KEIR RADNEDGE REPORTING —- Italian police have taken into custody an associate of alleged matchfixing mastermind Tan Seet Eng, known as Dan Tan. This could prove a significant step forward in the fight against sports corruption both for the event itself but also for the message it sends out.

Slovene Admir Suljic – a member of a group known as ‘The Gypsies’ – was held on Wednesday in Singapore, considered the heart of international matchfixing criminality, and put on a flight to Italy. On the plane’s arrival at Milan’s Malpensa airport Suljic was handed over to the Italian police.

He was being taken to Cremona for questioning over the plethora of matchfixing cases in Italy which have seen the arrests of more than 50 people, with more than 150 placed under investigation, over the past two years.

Police have said Suljic has been on the run since December 2011 and is considered a “key element” in the so-called ‘Last Bet Operation’.

Conference

The first warning that Suljic was on his way to Italy came from Ronald Noble, secretary-general of Interpol, during a closing address to a two-day conference in Kuala Lumpur about matchfixing.

The conference had been organised by Interpol and the Asian Football Confederation and was attended by 150 delegates from football and other sports and security organisations across the continent.

One of the complaints raised about the matchfixing crisis has been that the Singapore authorities have not acted against suspects and their operations.

This may be changing.

A team of four senior officers from the Singapore Police Force (SPF) and Corrupt Practices Investigation Bureau (CPIB) will travel to  Interpol headquarters in Lyon, France, within the next two weeks. They will join the Interpol Global Anti-Match-fixing Taskforce to assist in match-fixing investigations.

Joint approach

Led by a Deputy Assistant Commissioner from the Criminal Investigation Department (CID) of the SPF, the Singapore team will work with Interpol on information exchange with other countries targeted by match-fixers.

Ralf Mutschke, head of security for FIFA, told the Kuala Lumpur conference on Wednesday that he hoped Tan would be brought to face the courts eventually with the help of Singapore authorities.
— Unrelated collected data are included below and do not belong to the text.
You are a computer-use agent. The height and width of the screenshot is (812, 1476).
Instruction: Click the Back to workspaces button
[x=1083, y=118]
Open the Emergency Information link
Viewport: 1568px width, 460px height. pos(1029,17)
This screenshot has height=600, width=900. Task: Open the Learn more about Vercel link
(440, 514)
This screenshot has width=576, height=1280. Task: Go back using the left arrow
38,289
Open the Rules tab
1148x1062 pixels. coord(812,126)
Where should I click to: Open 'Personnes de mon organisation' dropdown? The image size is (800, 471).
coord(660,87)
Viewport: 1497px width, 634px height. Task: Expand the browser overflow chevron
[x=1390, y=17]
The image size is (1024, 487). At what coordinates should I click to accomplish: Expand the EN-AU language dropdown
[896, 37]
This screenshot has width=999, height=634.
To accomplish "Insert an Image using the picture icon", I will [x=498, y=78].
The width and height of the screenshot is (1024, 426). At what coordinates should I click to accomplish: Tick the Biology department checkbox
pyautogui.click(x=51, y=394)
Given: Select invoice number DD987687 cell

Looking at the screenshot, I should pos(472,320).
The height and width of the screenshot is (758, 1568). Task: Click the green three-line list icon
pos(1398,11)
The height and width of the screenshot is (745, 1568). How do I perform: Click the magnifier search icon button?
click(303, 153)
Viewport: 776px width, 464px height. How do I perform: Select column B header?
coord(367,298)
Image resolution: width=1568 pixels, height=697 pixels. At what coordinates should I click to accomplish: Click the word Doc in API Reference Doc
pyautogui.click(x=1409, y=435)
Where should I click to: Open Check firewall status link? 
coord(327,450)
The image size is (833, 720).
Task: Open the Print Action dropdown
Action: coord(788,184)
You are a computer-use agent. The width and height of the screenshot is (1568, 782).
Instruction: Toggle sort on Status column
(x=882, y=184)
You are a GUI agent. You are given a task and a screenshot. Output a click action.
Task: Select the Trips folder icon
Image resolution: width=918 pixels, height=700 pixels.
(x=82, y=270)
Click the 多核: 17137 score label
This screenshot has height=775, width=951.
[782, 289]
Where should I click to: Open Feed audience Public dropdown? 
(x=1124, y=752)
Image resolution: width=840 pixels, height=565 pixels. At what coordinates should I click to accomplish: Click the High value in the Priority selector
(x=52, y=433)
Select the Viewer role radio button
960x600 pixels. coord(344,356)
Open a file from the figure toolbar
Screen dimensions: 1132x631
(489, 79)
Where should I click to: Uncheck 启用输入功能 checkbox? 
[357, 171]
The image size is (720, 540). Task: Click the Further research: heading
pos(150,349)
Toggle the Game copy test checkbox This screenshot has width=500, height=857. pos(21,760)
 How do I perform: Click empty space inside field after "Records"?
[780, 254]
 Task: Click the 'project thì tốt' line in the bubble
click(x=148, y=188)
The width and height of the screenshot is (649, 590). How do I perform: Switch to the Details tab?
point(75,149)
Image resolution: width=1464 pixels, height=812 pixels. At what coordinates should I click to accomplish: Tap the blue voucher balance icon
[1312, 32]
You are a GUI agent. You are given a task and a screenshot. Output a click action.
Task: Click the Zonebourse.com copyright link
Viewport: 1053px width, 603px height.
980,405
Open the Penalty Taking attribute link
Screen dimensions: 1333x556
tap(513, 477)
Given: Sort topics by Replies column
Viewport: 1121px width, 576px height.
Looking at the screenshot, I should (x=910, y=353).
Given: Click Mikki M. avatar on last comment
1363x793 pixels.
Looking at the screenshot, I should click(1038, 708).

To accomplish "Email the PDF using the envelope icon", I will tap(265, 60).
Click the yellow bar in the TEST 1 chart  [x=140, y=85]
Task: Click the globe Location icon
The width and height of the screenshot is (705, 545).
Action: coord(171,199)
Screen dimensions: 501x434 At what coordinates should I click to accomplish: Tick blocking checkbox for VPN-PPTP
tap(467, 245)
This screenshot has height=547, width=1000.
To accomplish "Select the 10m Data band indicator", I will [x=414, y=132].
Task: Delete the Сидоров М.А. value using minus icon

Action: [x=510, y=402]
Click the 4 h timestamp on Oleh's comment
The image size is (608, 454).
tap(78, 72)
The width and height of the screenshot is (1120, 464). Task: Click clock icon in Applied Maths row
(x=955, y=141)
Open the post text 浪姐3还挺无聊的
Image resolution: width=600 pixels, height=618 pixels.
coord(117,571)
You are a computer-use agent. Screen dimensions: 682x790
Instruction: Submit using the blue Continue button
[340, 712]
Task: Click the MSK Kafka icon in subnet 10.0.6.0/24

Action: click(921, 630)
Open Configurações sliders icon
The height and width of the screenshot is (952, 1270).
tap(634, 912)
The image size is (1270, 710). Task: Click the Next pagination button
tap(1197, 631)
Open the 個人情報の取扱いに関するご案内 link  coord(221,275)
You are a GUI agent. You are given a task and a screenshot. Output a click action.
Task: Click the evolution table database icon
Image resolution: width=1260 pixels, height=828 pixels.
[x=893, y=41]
Singapore’s police have said they are reviewing information submitted by the Italian authorities in Tan’s case before deciding what action to take.

Tan’s former associate, Wilson Raj Perumal, has alleged that Tan placed syndicate wagers on fixed games using Asia-based online betting sites via intermediaries in China.

A report by the Europol, the European Union’s police agency, stated earlier this month that organised crime gangs, including ones in Asia, have fixed or tried to fix hundreds of football matches around the world.

Questionable

Europol said its 18-month review found 380 suspicious matches in Europe and another 300 questionable games outside the continent, mainly in Africa, Asia and South and Central America.

The realisation slowly creeping across the sports world that both matchfixing and doping is being masterminded by international criminal gangs is an important one.

Policing authorities, in general, consider sports corruption as somewhere near the foot of their list of priorities; in many countries matchfixing and doping do not count as offences under the criminal code.

However the direct connection to organised international criminality will bring sports corruption racing up the policing visibility list to somewhere near the top.

Estimates from independent security thinktanks all suggest that, were it a nation state, then international criminality would rank around No8 in the world in terms of economic turnover.